__MATERIAL PROVIDED__.
---*---
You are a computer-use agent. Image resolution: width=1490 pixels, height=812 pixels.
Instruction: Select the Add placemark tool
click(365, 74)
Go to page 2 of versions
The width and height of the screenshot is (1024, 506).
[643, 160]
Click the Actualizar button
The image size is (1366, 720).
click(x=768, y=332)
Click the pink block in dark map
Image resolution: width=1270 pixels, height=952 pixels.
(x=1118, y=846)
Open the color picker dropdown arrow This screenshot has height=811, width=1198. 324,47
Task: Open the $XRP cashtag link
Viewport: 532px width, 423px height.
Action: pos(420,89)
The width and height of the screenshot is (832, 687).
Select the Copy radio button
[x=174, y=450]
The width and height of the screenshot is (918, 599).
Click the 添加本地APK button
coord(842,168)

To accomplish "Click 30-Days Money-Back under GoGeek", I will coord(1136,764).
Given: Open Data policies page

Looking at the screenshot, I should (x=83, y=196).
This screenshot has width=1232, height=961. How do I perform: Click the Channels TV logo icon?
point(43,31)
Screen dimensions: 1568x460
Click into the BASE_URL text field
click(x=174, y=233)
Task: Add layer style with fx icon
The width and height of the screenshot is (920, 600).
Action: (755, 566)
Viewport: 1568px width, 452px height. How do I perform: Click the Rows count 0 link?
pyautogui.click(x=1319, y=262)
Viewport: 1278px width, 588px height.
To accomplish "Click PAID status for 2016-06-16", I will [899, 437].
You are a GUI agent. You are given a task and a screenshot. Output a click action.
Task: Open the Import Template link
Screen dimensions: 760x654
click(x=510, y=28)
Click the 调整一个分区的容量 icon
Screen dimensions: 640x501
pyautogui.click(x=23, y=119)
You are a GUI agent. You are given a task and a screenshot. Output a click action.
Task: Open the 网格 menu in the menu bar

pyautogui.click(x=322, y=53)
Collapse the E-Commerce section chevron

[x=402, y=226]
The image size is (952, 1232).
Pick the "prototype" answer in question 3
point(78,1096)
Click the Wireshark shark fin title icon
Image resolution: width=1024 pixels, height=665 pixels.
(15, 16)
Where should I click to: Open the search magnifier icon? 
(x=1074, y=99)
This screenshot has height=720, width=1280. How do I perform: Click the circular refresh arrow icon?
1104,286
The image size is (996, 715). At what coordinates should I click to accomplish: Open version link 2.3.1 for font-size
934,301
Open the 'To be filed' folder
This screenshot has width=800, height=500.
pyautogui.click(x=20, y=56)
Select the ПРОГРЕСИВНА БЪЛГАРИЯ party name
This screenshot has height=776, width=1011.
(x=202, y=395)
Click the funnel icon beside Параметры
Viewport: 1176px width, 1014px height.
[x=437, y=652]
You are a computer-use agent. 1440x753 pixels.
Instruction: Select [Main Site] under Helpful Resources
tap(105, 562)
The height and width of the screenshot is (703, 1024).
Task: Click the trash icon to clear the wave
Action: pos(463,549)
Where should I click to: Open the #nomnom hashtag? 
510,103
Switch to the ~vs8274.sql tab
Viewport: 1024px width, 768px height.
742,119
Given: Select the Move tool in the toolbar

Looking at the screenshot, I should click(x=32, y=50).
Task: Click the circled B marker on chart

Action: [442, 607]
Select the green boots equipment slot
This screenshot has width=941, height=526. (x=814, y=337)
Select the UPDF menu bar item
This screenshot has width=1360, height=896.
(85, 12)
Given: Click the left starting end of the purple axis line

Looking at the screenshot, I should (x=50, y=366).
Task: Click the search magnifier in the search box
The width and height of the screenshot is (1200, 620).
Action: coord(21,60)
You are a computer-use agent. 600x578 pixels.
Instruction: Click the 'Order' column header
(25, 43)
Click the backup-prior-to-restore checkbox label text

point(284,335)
---*---
__INSTRUCTIONS TO FOLLOW__. Each line in the records above that contains the word "will" must be copied.

__SOLUTION__.
To accomplish "Click 30-Days Money-Back under GoGeek", I will coord(1136,764).
To accomplish "Click PAID status for 2016-06-16", I will [899, 437].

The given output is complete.